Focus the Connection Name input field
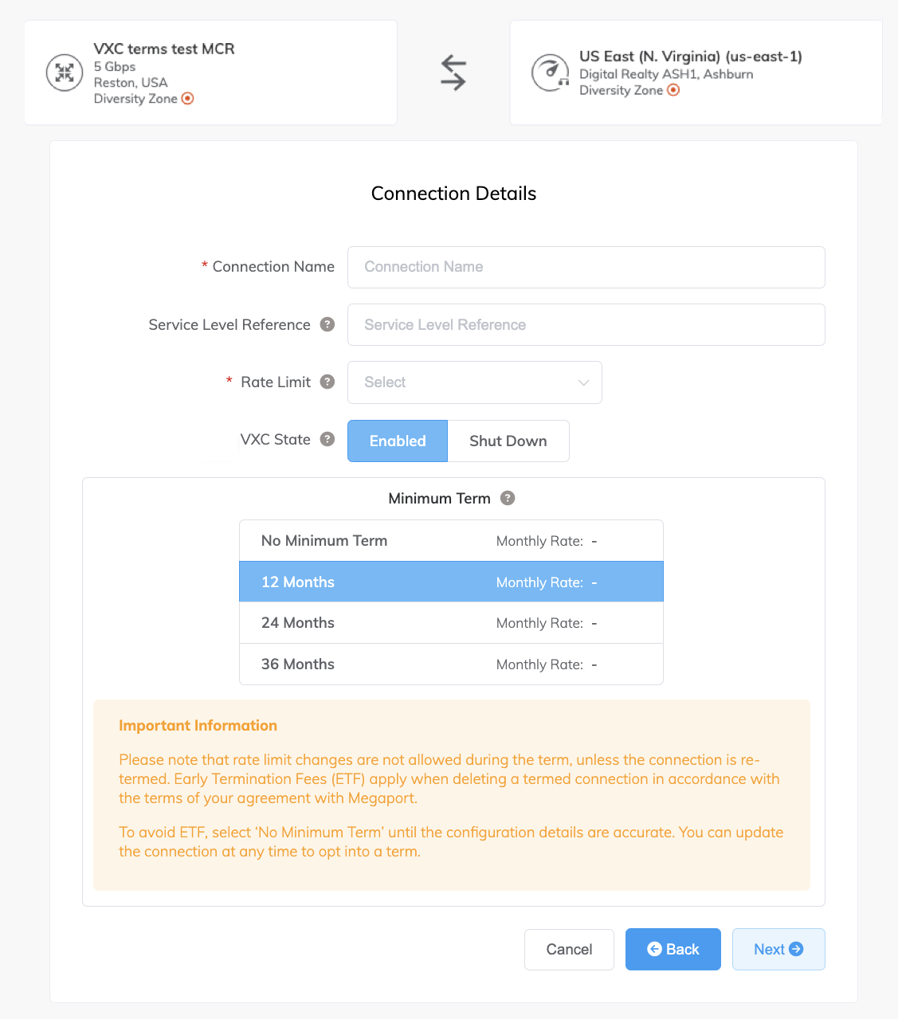898x1019 pixels. pyautogui.click(x=586, y=267)
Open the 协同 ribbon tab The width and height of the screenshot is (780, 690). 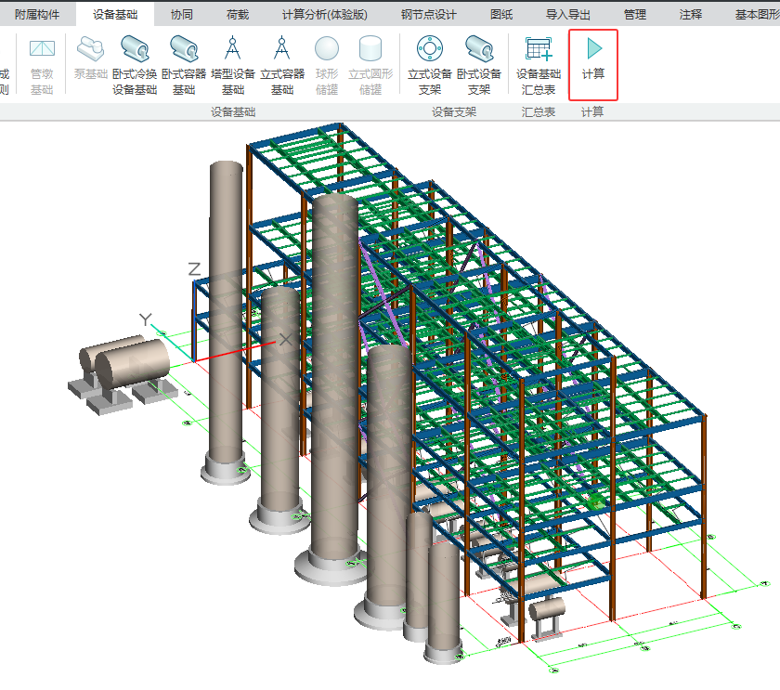coord(182,15)
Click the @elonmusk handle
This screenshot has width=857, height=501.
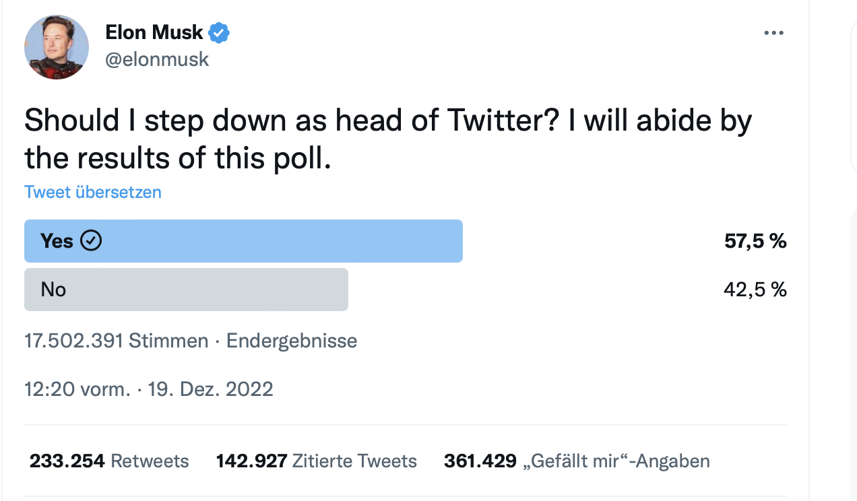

--

EXERCISE DETAILS — Give as a numbered list the lines of the records from the one that contains "Click the @elonmusk handle" through the end of the records, skipping any blank lines. Leave the pictures out of the list.

SOLUTION —
1. Click the @elonmusk handle
2. This screenshot has width=857, height=501.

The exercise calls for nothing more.